Rappelle-moi

Téméco
Rappelle-moi
/

ELLE (une jeune fille)

LA VOIX (féminine)

Le soir. Elle est assise à un bureau dans sa chambre. Sur la table, du café, du papier vert et un crayon. Fatiguée de pleurer. Elle commence à écrire et parle à voix haute.

ELLE : Un étrange manque. Désir de revenir à l’état antérieur. Indicible. Insatiable. Inexplicable. Rester prisonnière de ce passé pour qu’il devienne un éternel présent. Un sentiment fort. La nostalgie. Comment se comporter maintenant ? Qu’est-ce que l’illusion et qu’est-ce que la vérité ? Comme si je me perdais à nouveau. Cela ne doit pas être le cas. Pas cette fois. Certitude. Puis de nouveau la confusion. Vitesse de pensée indescriptible. Une poussée de pensées. Elles m’inondent de tous côtés. Puis-je leur résister ? Les maîtriser ? Où est le salut ? Juste des questions…

ELLE et LA VOIX (en même temps) ; ELLE (tristement), LA VOIX (fermement, avec une dose de ridicule) : Et les réponses, où sont-elles ? Toute la vie, juste des questions.

Un regard confus, surpris, elle pense avoir entendu quelqu’un. Elle continue d’écrire tristement.

ELLE : Relativité, insécurité. Se débarrasser des émotions. À la fin, seule avec moi-même. Qu’est-ce qui me protège ? Les perceptions peuvent être fausses. Est-ce que je ressens vraiment ?

ELLE et LA VOIX (en même temps)  : Alors, écris !

ELLE (continue d’écrire) : C’est tellement fort que je ne peux pas m’exprimer. Ça fait mal et je ne sais pas ce que c’est. Quelque chose de longtemps réprimé. Quelque chose qui est la cause de tous les maux. Les émotions. Comment atteindre l’indifférence ? Tout totaliser. Aligner.

ELLE : Aligner tout.

LA VOIX (en même temps) : Aligner toutes… les pensées !

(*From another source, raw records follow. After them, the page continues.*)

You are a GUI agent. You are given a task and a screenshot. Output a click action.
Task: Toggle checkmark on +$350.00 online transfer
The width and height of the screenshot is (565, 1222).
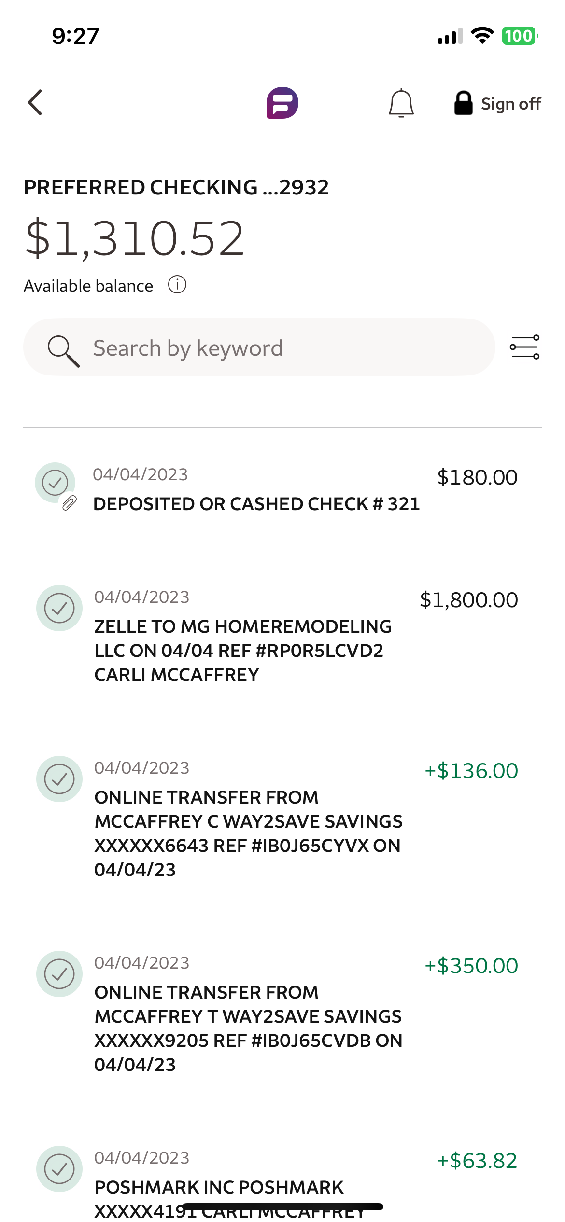point(59,974)
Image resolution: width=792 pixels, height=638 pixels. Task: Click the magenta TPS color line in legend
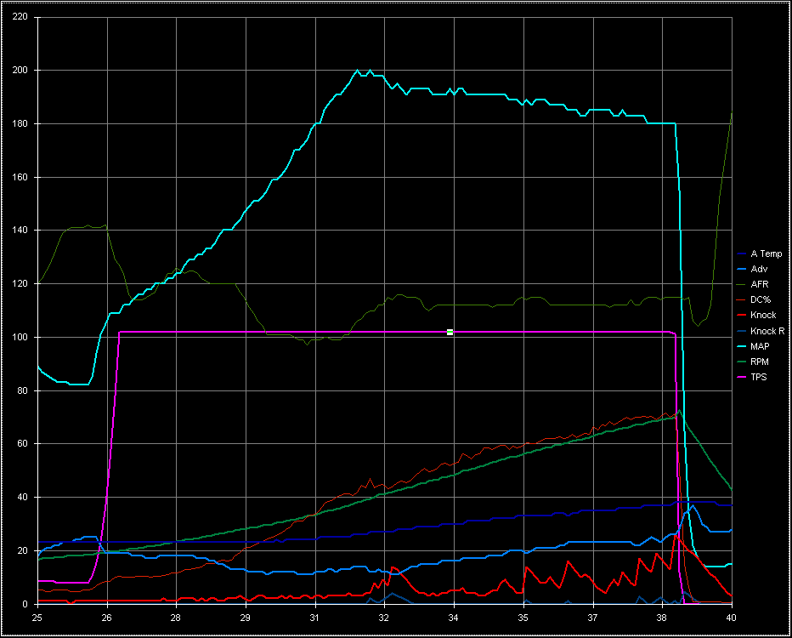pyautogui.click(x=742, y=377)
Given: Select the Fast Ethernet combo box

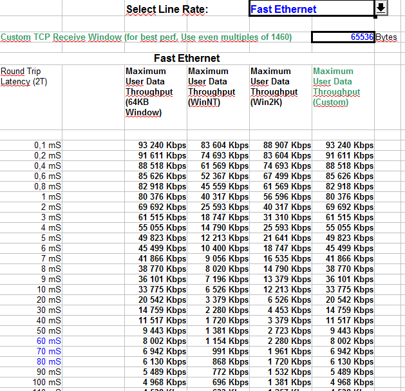Looking at the screenshot, I should point(310,9).
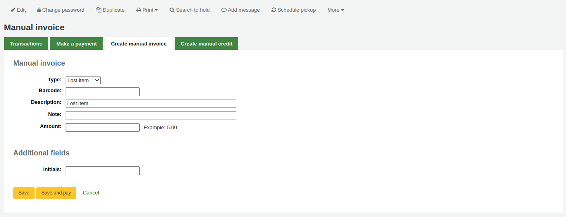Select the Create manual invoice tab
566x217 pixels.
click(x=138, y=43)
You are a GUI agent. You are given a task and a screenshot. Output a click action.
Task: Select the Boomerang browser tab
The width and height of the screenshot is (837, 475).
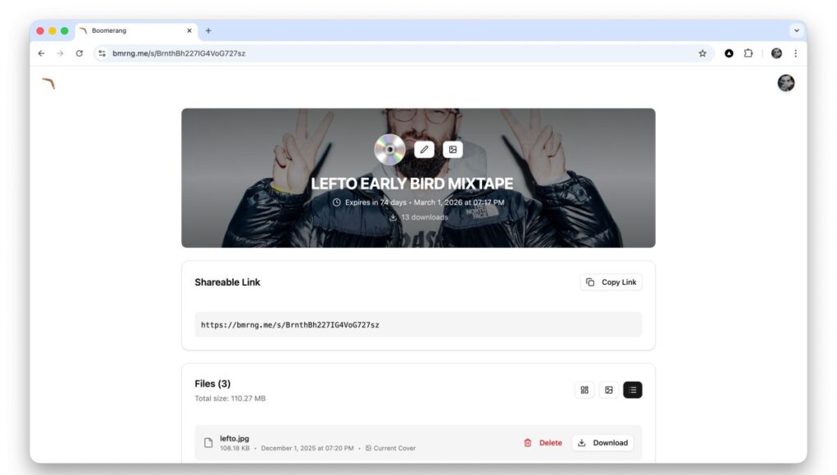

ELLE (arrête d’écrire) : De qui est cette voix ?

LA VOIX (soupirant) : Ah, les jours noirs. Il semble qu’on doive y repasser…

ELLE : Mais qui est-ce ?

LA VOIX : Je suis ce que tu devrais être si tu n’étais pas qui tu es en ce moment. Je mentirais si je disais que je ne me sentais pas un peu étourdie en t’écoutant comme ça.

ELLE (se répète) : C’est juste dans ma tête, juste dans ma tête… J’ai dû boire trop de café et je suis certainement trop agitée.

LA VOIX : Bah oui ! Dans la tête. Tout comme cet arsenal de pensées d’autodestruction sadique. Je suis surprise que malgré cette cacophonie à l’intérieur, tu puisses quand même m’entendre. Tout ce que tu penses, existe. Tu essaies en vain de me nier, qui sait combien de fois déjà.

ELLE (avec un regard terne) : Bien. Dis-moi ce que tu veux, et finissons-en.

LA VOIX (plus claire) : Alors. Veux-tu une réponse à ta manière, vaste mais imprécise, souvent contradictoire, ou à la mienne ?

ELLE (sarcastiquement) : Honorez-moi, oratrice, de votre talent.

LA VOIX : Centre-toi.

ELLE : Quoi ?

LA VOIX : Oui, c’est simple, centre-toi.

ELLE (calmement en clignant ses yeux) : Me centrer ? Bien. (Dramatiquement) Comment puis-je me centrer quand il m’a quittée après un an et demi de relation ?

LA VOIX : Mais quelle relation…

ELLE : Que veux-tu dire par là ? Je suis convaincue que c’était la bonne. Et au moment où il me donne l’espoir pour quelque chose de plus grand et de plus sérieux, il disparaît tout simplement. Par ailleurs, il me dit que c’est trop intense pour lui, qu’il a besoin de temps pour réfléchir. Qu’il a besoin d’une pause.

LA VOIX : Quoi ? Une pause de l’amour ?

ELLE : Je ne sais pas. Une pause. C’est étrange. C’est vraiment un homme incroyable. (D’un ton rêveur) Il est beau, intelligent, toujours bien rangé… Il a certainement des défauts, mais qui n’en a pas ?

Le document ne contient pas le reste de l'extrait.